| PROBLEM TO SOLVE |
The job is to find each line of the records below that includes the word "card" and copy it.

### TASK MATERIAL

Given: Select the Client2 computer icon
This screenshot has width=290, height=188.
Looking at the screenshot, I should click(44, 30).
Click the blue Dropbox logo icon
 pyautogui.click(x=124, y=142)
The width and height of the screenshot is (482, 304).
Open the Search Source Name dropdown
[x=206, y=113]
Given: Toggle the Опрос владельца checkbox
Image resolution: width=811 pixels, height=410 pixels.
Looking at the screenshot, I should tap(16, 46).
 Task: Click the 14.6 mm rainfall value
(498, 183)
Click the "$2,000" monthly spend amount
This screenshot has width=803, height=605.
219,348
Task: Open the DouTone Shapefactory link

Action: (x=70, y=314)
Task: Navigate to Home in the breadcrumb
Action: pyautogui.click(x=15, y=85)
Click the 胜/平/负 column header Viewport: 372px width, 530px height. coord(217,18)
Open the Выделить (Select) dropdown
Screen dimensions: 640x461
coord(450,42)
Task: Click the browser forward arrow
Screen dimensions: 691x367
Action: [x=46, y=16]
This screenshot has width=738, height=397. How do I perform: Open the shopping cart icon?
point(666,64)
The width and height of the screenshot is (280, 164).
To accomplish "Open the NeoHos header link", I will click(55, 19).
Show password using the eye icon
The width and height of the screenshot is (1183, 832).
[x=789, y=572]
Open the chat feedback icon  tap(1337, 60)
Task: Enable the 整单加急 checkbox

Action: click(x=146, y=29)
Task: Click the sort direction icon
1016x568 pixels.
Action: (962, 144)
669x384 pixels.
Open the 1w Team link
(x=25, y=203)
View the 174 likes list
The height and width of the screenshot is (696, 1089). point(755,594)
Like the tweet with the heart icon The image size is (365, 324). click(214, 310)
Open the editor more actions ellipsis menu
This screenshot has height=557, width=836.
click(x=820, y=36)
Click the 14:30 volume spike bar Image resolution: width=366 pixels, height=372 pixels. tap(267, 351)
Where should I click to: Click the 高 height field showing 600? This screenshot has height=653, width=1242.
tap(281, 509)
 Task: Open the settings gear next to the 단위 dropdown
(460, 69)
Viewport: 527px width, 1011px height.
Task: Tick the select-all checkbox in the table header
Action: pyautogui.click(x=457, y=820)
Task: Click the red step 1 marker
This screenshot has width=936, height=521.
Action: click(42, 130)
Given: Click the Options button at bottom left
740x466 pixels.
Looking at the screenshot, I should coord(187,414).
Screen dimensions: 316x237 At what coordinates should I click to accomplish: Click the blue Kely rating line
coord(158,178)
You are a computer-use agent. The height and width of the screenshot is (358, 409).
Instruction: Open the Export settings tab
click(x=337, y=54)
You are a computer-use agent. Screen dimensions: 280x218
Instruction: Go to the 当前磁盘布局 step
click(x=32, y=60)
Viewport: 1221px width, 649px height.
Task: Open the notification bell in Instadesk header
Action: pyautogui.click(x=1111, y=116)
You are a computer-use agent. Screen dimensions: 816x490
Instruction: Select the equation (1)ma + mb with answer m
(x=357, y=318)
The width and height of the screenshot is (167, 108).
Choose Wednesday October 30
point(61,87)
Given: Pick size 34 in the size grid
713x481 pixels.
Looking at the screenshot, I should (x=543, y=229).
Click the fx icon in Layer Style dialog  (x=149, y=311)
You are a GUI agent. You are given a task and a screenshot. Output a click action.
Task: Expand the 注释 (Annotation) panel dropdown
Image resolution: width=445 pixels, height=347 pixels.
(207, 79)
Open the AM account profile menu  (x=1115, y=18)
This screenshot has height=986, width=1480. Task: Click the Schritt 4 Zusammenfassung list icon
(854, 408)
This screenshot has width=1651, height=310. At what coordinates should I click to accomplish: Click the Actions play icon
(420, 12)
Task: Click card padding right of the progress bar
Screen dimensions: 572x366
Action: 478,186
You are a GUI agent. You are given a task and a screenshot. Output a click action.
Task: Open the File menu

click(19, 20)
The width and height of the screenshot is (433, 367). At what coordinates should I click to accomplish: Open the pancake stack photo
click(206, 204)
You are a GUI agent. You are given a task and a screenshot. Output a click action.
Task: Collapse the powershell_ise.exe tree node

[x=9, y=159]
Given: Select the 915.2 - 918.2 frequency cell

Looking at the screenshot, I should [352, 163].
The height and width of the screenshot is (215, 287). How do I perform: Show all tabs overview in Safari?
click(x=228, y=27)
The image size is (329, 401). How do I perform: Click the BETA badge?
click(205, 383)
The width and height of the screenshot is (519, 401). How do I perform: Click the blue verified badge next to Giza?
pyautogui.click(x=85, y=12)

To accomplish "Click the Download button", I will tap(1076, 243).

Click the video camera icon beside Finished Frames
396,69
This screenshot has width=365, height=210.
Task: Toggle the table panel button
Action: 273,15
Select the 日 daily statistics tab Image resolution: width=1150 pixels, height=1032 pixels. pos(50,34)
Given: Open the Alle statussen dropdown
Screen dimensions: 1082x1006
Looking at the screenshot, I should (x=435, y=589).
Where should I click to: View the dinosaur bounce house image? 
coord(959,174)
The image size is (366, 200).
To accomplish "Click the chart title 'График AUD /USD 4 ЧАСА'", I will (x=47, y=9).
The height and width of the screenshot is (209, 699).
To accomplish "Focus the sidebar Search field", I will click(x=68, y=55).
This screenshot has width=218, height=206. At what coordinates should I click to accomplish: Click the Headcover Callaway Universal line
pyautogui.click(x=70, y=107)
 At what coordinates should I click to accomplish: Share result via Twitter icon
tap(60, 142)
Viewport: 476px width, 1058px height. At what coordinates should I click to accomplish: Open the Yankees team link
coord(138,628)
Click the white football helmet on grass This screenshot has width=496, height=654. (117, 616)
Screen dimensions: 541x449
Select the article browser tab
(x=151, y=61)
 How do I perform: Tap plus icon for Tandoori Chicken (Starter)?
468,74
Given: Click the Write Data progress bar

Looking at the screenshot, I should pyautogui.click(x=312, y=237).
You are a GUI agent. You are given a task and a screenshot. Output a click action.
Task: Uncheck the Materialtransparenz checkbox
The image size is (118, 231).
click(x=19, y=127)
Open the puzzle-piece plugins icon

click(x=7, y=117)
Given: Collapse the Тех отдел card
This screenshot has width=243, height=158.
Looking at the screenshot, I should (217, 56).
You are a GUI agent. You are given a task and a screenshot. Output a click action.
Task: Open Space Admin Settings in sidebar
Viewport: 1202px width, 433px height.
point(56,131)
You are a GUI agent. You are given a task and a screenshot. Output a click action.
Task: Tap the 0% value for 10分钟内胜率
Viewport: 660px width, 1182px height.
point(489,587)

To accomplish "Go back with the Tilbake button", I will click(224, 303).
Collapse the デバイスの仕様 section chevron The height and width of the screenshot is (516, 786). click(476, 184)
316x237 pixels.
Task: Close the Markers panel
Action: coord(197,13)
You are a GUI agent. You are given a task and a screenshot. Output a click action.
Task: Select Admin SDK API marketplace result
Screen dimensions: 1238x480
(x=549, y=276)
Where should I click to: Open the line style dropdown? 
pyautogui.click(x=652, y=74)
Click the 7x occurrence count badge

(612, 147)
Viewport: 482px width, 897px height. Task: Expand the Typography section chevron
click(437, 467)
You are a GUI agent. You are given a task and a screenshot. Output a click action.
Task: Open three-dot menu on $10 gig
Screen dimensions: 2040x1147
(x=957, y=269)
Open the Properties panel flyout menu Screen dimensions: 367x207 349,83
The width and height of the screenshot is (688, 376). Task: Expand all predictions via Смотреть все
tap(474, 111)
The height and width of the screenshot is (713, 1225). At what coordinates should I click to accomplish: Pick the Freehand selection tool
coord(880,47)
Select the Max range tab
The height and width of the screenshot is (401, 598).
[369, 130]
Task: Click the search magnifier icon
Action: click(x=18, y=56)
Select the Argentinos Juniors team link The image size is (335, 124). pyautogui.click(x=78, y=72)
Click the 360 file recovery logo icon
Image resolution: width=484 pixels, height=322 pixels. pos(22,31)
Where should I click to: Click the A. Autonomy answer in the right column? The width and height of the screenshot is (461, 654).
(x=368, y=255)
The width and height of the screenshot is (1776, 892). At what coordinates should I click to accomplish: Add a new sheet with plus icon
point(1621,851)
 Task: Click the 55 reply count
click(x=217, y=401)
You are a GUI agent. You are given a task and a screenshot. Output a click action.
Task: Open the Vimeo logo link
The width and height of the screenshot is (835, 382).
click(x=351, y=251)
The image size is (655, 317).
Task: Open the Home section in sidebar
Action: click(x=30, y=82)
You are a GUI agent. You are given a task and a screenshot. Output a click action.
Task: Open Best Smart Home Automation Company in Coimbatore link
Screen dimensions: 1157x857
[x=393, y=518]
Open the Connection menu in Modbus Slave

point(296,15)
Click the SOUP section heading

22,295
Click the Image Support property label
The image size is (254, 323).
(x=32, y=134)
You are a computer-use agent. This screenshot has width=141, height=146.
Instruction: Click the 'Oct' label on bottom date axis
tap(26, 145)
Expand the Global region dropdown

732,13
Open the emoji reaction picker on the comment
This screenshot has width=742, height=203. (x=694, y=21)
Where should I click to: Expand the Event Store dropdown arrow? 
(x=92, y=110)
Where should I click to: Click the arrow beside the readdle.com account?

######

| TASK OUTPUT |
Task: Click card padding right of the progress bar
Given: Collapse the Тех отдел card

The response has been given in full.